§ **Supplied information**
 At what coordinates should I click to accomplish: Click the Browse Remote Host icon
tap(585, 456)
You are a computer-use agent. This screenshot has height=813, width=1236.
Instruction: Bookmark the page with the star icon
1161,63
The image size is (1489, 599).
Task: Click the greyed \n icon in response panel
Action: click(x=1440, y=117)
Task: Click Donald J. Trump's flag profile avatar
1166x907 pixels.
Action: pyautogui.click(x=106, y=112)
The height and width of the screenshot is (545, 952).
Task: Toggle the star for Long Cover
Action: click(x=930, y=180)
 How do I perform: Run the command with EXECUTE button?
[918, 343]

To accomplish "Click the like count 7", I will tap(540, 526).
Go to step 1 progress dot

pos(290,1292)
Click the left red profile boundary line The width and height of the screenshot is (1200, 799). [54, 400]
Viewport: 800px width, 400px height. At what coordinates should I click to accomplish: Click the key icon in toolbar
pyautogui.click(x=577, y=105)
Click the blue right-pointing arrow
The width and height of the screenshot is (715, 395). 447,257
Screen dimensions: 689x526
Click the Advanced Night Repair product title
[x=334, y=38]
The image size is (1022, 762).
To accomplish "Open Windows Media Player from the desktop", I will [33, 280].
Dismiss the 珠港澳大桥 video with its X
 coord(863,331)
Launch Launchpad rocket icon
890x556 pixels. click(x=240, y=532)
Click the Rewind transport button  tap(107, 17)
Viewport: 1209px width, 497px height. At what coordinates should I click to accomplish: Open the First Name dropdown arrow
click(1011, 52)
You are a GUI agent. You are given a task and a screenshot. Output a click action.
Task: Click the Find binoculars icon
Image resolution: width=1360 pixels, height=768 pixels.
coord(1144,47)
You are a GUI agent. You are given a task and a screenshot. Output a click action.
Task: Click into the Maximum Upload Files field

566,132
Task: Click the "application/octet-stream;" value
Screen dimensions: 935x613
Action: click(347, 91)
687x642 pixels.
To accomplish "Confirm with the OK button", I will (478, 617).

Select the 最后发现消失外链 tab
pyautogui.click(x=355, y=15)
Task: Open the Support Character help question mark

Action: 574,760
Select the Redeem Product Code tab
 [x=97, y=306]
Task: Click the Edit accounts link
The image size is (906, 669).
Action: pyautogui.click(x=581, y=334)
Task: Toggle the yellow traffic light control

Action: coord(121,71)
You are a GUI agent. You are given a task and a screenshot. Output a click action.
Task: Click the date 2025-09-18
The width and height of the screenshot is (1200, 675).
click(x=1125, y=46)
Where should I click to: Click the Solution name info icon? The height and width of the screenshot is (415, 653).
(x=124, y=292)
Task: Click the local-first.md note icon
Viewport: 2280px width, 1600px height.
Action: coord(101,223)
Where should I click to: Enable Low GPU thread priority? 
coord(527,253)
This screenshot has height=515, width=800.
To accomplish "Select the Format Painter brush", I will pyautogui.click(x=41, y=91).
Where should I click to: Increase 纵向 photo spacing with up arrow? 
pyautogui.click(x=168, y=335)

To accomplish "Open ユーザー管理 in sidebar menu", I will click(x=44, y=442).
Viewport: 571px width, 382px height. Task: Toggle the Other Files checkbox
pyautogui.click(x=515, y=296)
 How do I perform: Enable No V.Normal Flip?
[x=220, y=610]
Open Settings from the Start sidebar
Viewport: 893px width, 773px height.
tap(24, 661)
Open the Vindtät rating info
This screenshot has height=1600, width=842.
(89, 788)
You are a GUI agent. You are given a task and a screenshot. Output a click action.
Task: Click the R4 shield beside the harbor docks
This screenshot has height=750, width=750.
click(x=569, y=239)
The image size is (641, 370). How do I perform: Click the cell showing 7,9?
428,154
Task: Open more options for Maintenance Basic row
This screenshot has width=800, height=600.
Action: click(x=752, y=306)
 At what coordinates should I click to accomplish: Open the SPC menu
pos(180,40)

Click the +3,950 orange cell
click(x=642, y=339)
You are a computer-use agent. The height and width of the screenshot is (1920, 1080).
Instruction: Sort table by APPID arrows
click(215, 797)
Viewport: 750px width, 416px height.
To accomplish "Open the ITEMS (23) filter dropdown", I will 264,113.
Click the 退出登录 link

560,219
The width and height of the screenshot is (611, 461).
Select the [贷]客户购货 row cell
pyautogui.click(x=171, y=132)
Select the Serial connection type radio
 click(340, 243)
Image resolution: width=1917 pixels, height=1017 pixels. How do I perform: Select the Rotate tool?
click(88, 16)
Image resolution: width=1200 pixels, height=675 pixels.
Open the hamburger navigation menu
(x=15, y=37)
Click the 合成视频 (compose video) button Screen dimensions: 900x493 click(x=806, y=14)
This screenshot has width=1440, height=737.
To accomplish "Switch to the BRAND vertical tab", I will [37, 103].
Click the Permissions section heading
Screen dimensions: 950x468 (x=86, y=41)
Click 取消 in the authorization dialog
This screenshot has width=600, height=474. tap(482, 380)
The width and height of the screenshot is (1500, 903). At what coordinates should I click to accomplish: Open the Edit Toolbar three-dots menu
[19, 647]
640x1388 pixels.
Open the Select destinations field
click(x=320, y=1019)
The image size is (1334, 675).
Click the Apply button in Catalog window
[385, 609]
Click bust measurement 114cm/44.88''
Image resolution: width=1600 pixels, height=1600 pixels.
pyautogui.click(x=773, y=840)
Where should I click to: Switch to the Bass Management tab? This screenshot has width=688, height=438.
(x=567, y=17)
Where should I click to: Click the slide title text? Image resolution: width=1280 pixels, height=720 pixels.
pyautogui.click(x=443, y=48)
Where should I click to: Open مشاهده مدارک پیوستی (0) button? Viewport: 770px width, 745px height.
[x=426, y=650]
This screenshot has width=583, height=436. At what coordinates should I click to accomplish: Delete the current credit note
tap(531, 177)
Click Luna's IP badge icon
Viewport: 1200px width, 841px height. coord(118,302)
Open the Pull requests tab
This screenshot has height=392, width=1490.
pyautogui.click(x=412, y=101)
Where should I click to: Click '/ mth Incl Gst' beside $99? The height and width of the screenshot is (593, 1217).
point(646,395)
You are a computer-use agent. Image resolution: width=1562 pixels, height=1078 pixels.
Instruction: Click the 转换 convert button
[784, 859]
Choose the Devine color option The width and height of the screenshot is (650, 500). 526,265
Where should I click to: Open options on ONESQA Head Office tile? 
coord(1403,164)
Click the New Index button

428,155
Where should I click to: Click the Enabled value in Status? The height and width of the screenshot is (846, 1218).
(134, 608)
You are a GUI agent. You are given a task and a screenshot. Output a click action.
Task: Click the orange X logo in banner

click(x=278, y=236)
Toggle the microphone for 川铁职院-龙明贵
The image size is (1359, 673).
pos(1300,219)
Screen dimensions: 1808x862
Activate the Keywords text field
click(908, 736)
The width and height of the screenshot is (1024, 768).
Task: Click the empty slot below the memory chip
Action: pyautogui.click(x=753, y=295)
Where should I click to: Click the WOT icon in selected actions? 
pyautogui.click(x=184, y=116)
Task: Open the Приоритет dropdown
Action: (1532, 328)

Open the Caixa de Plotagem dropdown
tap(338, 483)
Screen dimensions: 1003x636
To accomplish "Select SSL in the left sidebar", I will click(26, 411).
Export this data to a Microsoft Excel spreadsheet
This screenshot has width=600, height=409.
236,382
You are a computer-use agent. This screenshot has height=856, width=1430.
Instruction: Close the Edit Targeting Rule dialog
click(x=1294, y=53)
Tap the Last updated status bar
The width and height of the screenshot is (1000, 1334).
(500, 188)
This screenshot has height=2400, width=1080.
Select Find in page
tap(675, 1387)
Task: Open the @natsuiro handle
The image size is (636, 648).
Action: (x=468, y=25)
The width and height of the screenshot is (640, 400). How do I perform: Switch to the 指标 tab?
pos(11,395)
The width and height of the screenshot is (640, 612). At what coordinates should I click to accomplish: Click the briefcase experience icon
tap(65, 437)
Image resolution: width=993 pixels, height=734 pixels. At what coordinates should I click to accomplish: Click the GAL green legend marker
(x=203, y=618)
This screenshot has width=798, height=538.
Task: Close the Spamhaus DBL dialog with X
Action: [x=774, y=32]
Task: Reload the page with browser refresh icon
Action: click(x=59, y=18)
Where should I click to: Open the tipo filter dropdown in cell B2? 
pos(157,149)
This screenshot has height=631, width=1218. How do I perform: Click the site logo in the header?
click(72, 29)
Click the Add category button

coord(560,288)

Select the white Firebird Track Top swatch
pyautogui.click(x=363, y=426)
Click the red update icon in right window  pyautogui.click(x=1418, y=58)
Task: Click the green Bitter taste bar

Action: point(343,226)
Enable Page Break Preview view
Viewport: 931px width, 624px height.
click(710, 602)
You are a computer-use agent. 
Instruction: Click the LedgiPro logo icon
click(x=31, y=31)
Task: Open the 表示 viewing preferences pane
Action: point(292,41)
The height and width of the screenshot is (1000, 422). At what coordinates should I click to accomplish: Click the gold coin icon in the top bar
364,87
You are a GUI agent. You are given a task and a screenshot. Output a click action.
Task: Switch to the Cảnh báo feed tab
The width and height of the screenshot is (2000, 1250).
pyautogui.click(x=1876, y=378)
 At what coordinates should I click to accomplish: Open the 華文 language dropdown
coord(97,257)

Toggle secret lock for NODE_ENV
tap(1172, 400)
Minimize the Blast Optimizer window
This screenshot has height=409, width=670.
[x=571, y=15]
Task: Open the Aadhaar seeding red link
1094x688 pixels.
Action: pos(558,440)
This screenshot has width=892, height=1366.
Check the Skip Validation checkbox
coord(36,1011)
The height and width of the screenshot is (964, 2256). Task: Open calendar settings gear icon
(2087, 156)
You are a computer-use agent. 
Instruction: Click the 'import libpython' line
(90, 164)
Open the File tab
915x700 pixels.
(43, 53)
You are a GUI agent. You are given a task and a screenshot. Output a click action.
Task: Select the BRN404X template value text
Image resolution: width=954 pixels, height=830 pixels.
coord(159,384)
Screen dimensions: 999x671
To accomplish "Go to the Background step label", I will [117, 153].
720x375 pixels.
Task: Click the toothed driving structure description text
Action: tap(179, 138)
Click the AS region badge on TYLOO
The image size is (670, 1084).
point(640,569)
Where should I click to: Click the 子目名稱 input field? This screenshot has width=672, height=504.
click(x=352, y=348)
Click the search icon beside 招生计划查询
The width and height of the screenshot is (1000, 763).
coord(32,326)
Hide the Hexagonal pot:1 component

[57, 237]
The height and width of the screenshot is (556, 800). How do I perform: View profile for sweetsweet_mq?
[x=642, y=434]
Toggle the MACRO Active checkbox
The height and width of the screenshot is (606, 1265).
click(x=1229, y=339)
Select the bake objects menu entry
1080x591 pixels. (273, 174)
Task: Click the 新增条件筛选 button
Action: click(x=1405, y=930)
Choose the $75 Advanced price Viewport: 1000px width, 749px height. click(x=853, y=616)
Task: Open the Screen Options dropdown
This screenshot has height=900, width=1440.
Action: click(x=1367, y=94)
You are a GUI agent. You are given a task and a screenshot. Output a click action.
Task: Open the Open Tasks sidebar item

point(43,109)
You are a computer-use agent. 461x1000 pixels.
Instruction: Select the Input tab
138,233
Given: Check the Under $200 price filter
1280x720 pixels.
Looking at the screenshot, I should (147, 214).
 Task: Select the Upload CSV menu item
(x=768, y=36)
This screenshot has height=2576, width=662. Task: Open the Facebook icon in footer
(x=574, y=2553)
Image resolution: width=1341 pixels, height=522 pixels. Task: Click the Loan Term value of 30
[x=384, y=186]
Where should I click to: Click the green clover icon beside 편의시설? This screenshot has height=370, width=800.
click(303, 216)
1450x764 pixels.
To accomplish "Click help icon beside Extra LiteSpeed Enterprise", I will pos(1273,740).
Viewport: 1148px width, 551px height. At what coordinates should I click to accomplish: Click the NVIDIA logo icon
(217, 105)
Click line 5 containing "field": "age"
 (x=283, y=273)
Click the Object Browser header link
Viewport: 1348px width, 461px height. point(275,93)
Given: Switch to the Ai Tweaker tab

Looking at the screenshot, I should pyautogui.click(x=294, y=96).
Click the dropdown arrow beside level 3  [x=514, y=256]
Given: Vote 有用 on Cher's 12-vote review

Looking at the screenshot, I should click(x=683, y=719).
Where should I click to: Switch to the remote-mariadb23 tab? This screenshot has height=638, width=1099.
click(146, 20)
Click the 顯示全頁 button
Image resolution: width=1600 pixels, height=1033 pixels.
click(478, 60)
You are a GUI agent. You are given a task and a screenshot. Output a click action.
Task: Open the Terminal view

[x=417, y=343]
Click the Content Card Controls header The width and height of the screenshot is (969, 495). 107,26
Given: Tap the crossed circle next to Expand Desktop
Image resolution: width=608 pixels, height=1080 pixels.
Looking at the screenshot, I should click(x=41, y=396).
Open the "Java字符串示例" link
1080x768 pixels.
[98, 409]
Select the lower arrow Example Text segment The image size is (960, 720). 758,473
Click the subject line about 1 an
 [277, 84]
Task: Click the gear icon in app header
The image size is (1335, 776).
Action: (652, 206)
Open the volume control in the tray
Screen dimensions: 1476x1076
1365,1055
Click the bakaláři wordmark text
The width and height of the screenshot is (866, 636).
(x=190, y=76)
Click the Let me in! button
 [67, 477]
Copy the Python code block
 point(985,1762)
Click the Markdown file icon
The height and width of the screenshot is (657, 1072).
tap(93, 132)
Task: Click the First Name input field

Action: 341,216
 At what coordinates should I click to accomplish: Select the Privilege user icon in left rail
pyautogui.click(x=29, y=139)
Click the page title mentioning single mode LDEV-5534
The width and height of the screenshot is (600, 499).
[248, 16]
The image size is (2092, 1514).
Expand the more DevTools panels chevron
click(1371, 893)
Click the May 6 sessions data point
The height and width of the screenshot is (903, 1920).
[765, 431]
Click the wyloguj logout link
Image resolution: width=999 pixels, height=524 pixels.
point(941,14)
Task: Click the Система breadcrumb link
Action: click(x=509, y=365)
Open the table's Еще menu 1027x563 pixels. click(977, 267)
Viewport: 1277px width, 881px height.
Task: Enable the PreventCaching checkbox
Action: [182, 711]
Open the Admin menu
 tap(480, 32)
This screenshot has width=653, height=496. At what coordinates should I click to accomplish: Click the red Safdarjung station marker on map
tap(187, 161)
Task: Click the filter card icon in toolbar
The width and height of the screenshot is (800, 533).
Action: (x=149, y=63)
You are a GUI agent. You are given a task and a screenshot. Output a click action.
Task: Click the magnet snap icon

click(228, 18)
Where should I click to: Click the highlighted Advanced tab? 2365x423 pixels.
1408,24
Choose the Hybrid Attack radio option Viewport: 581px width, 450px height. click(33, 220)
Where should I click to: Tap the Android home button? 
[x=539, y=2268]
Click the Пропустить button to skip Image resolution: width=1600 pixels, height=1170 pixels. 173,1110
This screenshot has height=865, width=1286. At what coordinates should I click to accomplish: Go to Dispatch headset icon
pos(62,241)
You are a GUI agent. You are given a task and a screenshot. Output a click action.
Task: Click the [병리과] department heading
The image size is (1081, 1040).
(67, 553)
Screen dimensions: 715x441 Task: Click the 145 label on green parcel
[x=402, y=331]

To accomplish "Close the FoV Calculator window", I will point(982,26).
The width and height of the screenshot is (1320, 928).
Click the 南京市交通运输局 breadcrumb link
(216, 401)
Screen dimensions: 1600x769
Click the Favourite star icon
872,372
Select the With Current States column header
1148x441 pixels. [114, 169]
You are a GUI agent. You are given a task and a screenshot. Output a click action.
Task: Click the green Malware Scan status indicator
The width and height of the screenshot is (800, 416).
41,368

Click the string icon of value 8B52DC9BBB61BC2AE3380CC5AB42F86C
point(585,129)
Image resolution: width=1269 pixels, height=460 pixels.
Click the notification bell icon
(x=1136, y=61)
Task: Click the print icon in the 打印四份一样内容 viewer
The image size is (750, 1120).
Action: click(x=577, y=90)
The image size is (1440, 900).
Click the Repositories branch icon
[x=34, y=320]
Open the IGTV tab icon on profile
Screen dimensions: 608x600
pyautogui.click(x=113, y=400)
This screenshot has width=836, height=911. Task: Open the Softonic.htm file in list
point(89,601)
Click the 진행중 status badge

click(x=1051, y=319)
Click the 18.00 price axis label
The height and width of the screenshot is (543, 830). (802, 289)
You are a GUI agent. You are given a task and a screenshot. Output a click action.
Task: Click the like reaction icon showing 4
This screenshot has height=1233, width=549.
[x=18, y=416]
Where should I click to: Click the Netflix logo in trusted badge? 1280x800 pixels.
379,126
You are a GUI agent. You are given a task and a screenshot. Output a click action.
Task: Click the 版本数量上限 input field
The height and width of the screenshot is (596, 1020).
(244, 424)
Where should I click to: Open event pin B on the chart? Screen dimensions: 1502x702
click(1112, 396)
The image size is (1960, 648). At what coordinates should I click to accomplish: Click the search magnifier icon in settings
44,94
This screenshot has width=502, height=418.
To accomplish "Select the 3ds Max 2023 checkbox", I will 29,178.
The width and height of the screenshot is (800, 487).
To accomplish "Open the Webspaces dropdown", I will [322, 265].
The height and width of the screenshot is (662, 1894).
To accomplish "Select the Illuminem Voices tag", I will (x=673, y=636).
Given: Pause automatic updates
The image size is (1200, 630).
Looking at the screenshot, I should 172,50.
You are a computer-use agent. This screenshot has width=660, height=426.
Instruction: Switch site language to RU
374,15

§ **Task prompt**
For every line in the entries above that contains "like", add one to a count, and give that number by itself.

§ **Output for this exercise**
2